Task. Omitting every picture, copy the lines from the one that contains "Click the fourth blue rating star" through the last line of the records below, exactly and with nothing added.

*** Opening of Extracted entries ***

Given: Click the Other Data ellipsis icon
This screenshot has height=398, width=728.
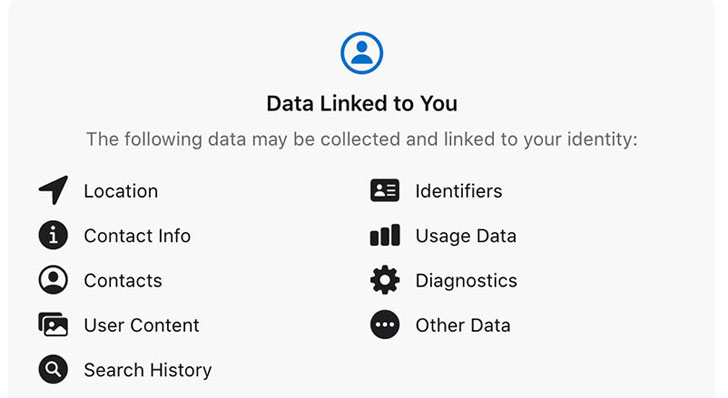Looking at the screenshot, I should coord(385,324).
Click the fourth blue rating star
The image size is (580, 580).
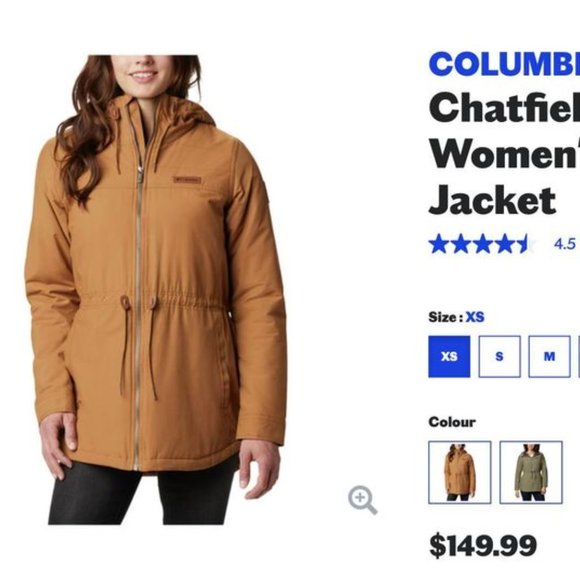(x=504, y=244)
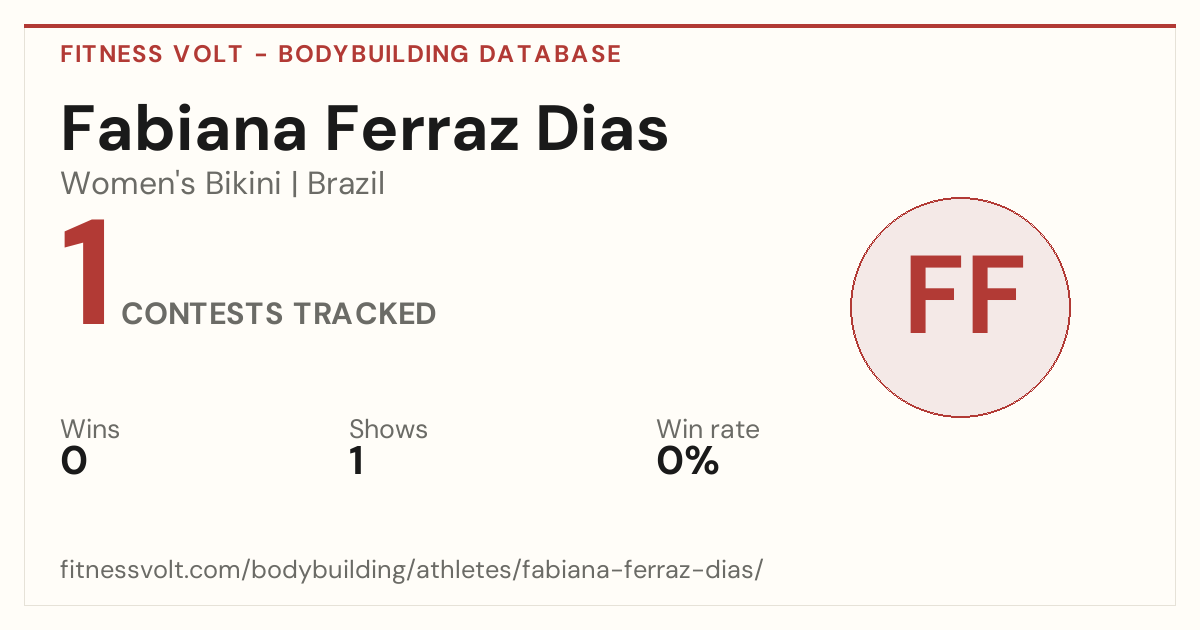
Task: Click the Win rate label
Action: (708, 429)
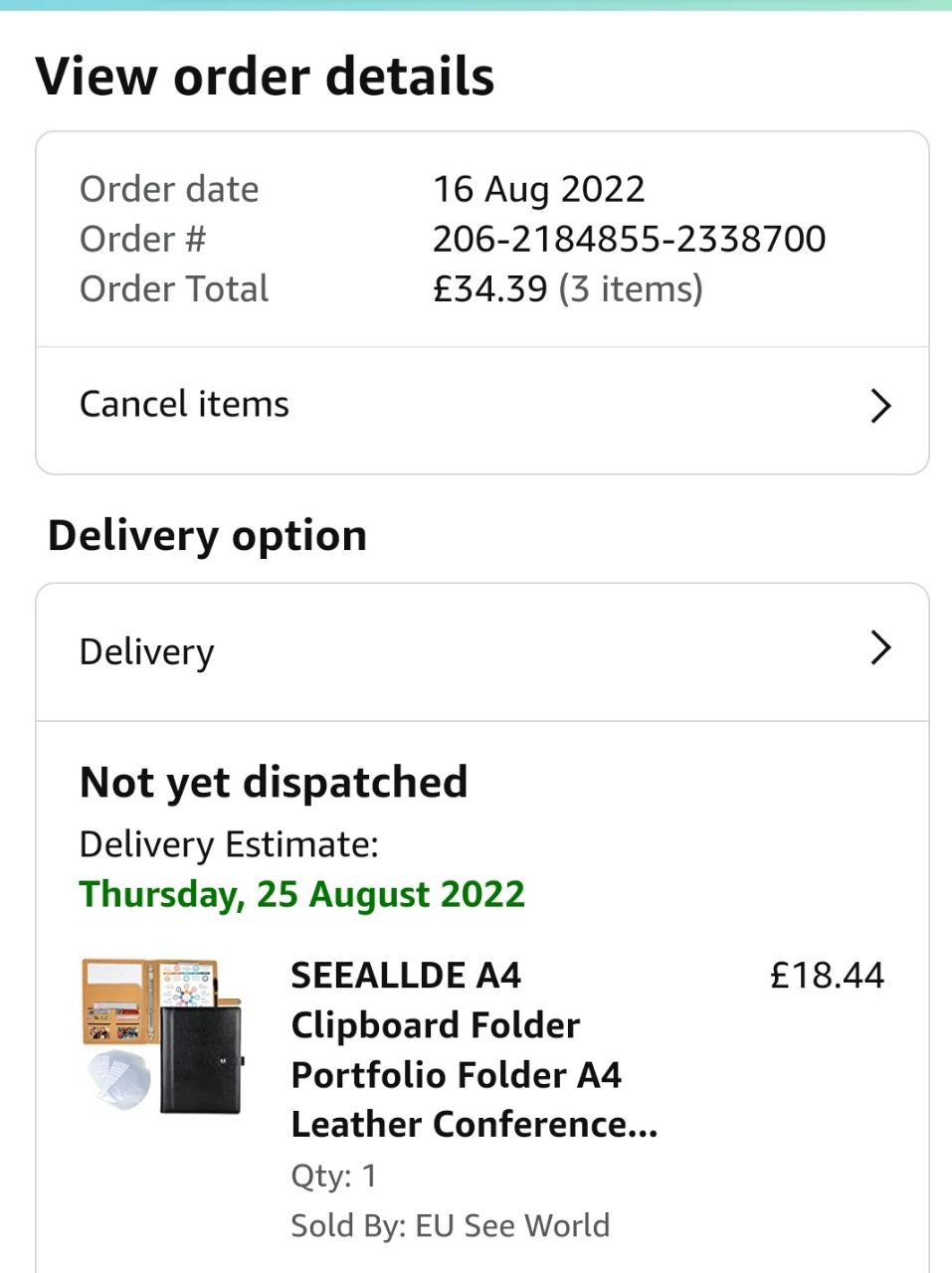Tap the View order details heading
Image resolution: width=952 pixels, height=1273 pixels.
[265, 76]
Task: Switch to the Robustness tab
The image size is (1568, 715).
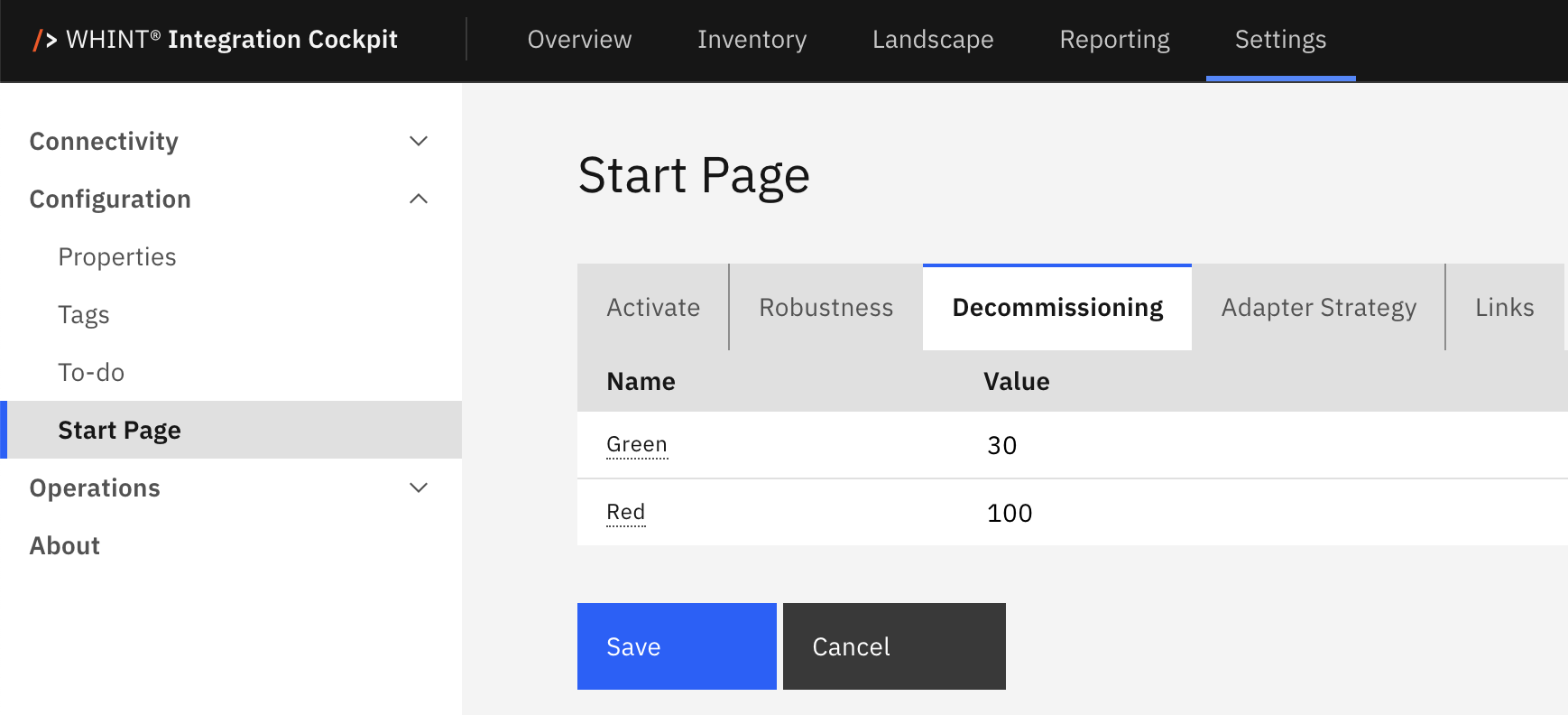Action: [826, 307]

*** Close of Extracted entries ***

Reply to the exercise.
Click the fourth blue rating star
The image size is (580, 580).
(x=504, y=244)
Task: Click the Win rate label
Action: (708, 429)
Tap the View order details heading
Image resolution: width=952 pixels, height=1273 pixels.
[265, 76]
Task: Switch to the Robustness tab
The image size is (1568, 715).
Action: [826, 307]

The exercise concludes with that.